→ WORK ITEM:
Put every line of the rows below into a two-column Markdown table headed No. and Text, numbering the lines consecutively and leaving out blank lines.

→ SUPPLIED DATA:
- - - - - - -

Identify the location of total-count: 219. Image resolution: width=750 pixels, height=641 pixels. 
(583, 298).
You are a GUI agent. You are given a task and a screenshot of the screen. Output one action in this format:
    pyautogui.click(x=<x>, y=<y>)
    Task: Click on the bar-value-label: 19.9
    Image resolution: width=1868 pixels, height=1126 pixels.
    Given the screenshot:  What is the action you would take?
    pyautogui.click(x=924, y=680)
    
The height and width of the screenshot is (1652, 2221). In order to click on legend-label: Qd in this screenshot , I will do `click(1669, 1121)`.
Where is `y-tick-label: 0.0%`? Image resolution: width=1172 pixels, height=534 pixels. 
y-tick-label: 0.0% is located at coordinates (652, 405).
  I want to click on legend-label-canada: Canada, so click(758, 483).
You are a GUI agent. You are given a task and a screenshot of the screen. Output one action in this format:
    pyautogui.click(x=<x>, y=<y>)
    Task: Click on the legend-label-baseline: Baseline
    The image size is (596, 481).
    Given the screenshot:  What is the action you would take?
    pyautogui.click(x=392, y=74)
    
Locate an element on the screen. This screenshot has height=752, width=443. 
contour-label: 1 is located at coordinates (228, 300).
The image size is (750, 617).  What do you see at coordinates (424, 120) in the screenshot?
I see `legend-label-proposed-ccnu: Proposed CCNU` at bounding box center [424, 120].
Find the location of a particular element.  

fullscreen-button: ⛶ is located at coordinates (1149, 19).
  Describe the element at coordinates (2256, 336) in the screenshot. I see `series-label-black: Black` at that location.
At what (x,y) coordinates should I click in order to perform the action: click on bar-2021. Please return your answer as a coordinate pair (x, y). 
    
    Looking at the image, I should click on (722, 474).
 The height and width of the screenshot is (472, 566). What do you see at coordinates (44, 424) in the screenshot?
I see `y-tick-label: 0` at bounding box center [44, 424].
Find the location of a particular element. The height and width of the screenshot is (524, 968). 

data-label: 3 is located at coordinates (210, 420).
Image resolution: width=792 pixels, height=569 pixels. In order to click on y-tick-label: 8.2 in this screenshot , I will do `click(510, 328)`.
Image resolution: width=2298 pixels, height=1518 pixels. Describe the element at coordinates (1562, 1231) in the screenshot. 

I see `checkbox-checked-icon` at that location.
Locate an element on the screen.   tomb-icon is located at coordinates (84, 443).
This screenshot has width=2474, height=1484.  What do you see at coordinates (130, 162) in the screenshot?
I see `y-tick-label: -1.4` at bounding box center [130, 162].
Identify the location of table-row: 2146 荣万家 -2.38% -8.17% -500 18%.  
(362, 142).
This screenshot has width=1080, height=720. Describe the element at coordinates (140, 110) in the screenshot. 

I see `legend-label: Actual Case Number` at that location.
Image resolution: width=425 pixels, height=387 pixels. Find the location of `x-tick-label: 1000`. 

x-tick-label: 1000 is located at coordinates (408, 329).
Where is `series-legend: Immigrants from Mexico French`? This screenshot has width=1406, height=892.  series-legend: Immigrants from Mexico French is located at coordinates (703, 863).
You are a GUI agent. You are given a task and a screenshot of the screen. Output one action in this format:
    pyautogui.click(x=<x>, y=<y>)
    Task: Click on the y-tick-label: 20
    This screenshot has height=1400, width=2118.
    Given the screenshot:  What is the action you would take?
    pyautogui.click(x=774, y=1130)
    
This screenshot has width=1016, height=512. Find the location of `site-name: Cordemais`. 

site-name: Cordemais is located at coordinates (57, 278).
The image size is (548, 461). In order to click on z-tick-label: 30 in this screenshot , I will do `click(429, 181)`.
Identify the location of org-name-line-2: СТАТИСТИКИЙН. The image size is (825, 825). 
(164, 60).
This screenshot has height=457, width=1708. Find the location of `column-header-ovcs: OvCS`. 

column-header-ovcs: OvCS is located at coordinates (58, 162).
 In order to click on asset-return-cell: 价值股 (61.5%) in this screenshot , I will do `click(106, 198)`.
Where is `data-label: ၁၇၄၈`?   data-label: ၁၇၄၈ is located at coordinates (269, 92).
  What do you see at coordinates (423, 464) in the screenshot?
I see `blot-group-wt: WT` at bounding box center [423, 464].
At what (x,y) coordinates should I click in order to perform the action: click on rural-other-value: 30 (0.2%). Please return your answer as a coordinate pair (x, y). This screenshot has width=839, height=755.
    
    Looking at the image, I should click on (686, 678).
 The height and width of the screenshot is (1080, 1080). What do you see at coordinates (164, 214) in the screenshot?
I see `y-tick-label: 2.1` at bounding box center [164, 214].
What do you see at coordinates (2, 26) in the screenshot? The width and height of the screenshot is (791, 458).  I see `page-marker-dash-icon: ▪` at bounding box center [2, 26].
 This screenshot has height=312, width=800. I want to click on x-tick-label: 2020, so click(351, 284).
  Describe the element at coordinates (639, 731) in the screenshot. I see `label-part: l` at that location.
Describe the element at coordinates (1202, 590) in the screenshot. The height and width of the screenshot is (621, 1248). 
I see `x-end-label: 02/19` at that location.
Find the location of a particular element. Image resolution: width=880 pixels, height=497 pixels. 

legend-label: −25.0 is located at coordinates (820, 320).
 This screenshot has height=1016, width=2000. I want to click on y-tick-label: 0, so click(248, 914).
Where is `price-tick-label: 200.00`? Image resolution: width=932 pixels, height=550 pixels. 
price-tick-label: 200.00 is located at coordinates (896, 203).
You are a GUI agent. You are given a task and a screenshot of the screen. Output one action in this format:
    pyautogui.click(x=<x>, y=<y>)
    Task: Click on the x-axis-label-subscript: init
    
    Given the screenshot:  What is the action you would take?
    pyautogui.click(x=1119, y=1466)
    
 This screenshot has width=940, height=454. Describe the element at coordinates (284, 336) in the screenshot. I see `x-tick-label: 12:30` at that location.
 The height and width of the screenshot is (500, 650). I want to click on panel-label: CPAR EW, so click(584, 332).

- - - - - - -

→ ANSWER BOX:
| No. | Text |
|---|---|
| 1 | Identify the location of total-count: 219. Image resolution: width=750 pixels, height=641 pixels.  |
| 2 | (583, 298). |
| 3 | You are a GUI agent. You are given a task and a screenshot of the screen. Output one action in this format: |
| 4 |     pyautogui.click(x=<x>, y=<y>) |
| 5 |     Task: Click on the bar-value-label: 19.9 |
| 6 |     Image resolution: width=1868 pixels, height=1126 pixels. |
| 7 |     Given the screenshot:  What is the action you would take? |
| 8 |     pyautogui.click(x=924, y=680) |
| 9 | The height and width of the screenshot is (1652, 2221). In order to click on legend-label: Qd in this screenshot , I will do `click(1669, 1121)`. |
| 10 | Where is `y-tick-label: 0.0%`? Image resolution: width=1172 pixels, height=534 pixels.  |
| 11 | y-tick-label: 0.0% is located at coordinates (652, 405). |
| 12 |   I want to click on legend-label-canada: Canada, so click(758, 483). |
| 13 | You are a GUI agent. You are given a task and a screenshot of the screen. Output one action in this format: |
| 14 |     pyautogui.click(x=<x>, y=<y>) |
| 15 |     Task: Click on the legend-label-baseline: Baseline |
| 16 |     The image size is (596, 481). |
| 17 |     Given the screenshot:  What is the action you would take? |
| 18 |     pyautogui.click(x=392, y=74) |
| 19 | Locate an element on the screen. This screenshot has height=752, width=443.  |
| 20 | contour-label: 1 is located at coordinates (228, 300). |
| 21 | The image size is (750, 617).  What do you see at coordinates (424, 120) in the screenshot? |
| 22 | I see `legend-label-proposed-ccnu: Proposed CCNU` at bounding box center [424, 120]. |
| 23 | Find the location of a particular element.   |
| 24 | fullscreen-button: ⛶ is located at coordinates (1149, 19). |
| 25 |   Describe the element at coordinates (2256, 336) in the screenshot. I see `series-label-black: Black` at that location. |
| 26 | At what (x,y) coordinates should I click in order to perform the action: click on bar-2021. Please return your answer as a coordinate pair (x, y).  |
| 27 |     Looking at the image, I should click on (722, 474). |
| 28 |  The height and width of the screenshot is (472, 566). What do you see at coordinates (44, 424) in the screenshot? |
| 29 | I see `y-tick-label: 0` at bounding box center [44, 424]. |
| 30 | Find the location of a particular element. The height and width of the screenshot is (524, 968).  |
| 31 | data-label: 3 is located at coordinates (210, 420). |
| 32 | Image resolution: width=792 pixels, height=569 pixels. In order to click on y-tick-label: 8.2 in this screenshot , I will do `click(510, 328)`. |
| 33 | Image resolution: width=2298 pixels, height=1518 pixels. Describe the element at coordinates (1562, 1231) in the screenshot.  |
| 34 | I see `checkbox-checked-icon` at that location. |
| 35 | Locate an element on the screen.   tomb-icon is located at coordinates (84, 443). |
| 36 | This screenshot has width=2474, height=1484.  What do you see at coordinates (130, 162) in the screenshot? |
| 37 | I see `y-tick-label: -1.4` at bounding box center [130, 162]. |
| 38 | Identify the location of table-row: 2146 荣万家 -2.38% -8.17% -500 18%.   |
| 39 | (362, 142). |
| 40 | This screenshot has width=1080, height=720. Describe the element at coordinates (140, 110) in the screenshot.  |
| 41 | I see `legend-label: Actual Case Number` at that location. |
| 42 | Image resolution: width=425 pixels, height=387 pixels. Find the location of `x-tick-label: 1000`.  |
| 43 | x-tick-label: 1000 is located at coordinates (408, 329). |
| 44 | Where is `series-legend: Immigrants from Mexico French`? This screenshot has width=1406, height=892.  series-legend: Immigrants from Mexico French is located at coordinates (703, 863). |
| 45 | You are a GUI agent. You are given a task and a screenshot of the screen. Output one action in this format: |
| 46 |     pyautogui.click(x=<x>, y=<y>) |
| 47 |     Task: Click on the y-tick-label: 20 |
| 48 |     This screenshot has height=1400, width=2118. |
| 49 |     Given the screenshot:  What is the action you would take? |
| 50 |     pyautogui.click(x=774, y=1130) |
| 51 | This screenshot has width=1016, height=512. Find the location of `site-name: Cordemais`.  |
| 52 | site-name: Cordemais is located at coordinates (57, 278). |
| 53 | The image size is (548, 461). In order to click on z-tick-label: 30 in this screenshot , I will do `click(429, 181)`. |
| 54 | Identify the location of org-name-line-2: СТАТИСТИКИЙН. The image size is (825, 825).  |
| 55 | (164, 60). |
| 56 | This screenshot has height=457, width=1708. Find the location of `column-header-ovcs: OvCS`.  |
| 57 | column-header-ovcs: OvCS is located at coordinates (58, 162). |
| 58 |  In order to click on asset-return-cell: 价值股 (61.5%) in this screenshot , I will do `click(106, 198)`. |
| 59 | Where is `data-label: ၁၇၄၈`?   data-label: ၁၇၄၈ is located at coordinates (269, 92). |
| 60 |   What do you see at coordinates (423, 464) in the screenshot? |
| 61 | I see `blot-group-wt: WT` at bounding box center [423, 464]. |
| 62 | At what (x,y) coordinates should I click in order to perform the action: click on rural-other-value: 30 (0.2%). Please return your answer as a coordinate pair (x, y). This screenshot has width=839, height=755. |
| 63 |     Looking at the image, I should click on (686, 678). |
| 64 |  The height and width of the screenshot is (1080, 1080). What do you see at coordinates (164, 214) in the screenshot? |
| 65 | I see `y-tick-label: 2.1` at bounding box center [164, 214]. |
| 66 | What do you see at coordinates (2, 26) in the screenshot? The width and height of the screenshot is (791, 458).  I see `page-marker-dash-icon: ▪` at bounding box center [2, 26]. |
| 67 |  This screenshot has height=312, width=800. I want to click on x-tick-label: 2020, so click(351, 284). |
| 68 |   Describe the element at coordinates (639, 731) in the screenshot. I see `label-part: l` at that location. |
| 69 | Describe the element at coordinates (1202, 590) in the screenshot. The height and width of the screenshot is (621, 1248).  |
| 70 | I see `x-end-label: 02/19` at that location. |
| 71 | Find the location of a particular element. Image resolution: width=880 pixels, height=497 pixels.  |
| 72 | legend-label: −25.0 is located at coordinates (820, 320). |
| 73 |  This screenshot has height=1016, width=2000. I want to click on y-tick-label: 0, so click(248, 914). |
| 74 | Where is `price-tick-label: 200.00`? Image resolution: width=932 pixels, height=550 pixels.  |
| 75 | price-tick-label: 200.00 is located at coordinates (896, 203). |
| 76 | You are a GUI agent. You are given a task and a screenshot of the screen. Output one action in this format: |
| 77 |     pyautogui.click(x=<x>, y=<y>) |
| 78 |     Task: Click on the x-axis-label-subscript: init |
| 79 |     Given the screenshot:  What is the action you would take? |
| 80 |     pyautogui.click(x=1119, y=1466) |
| 81 |  This screenshot has width=940, height=454. Describe the element at coordinates (284, 336) in the screenshot. I see `x-tick-label: 12:30` at that location. |
| 82 |  The height and width of the screenshot is (500, 650). I want to click on panel-label: CPAR EW, so click(584, 332). |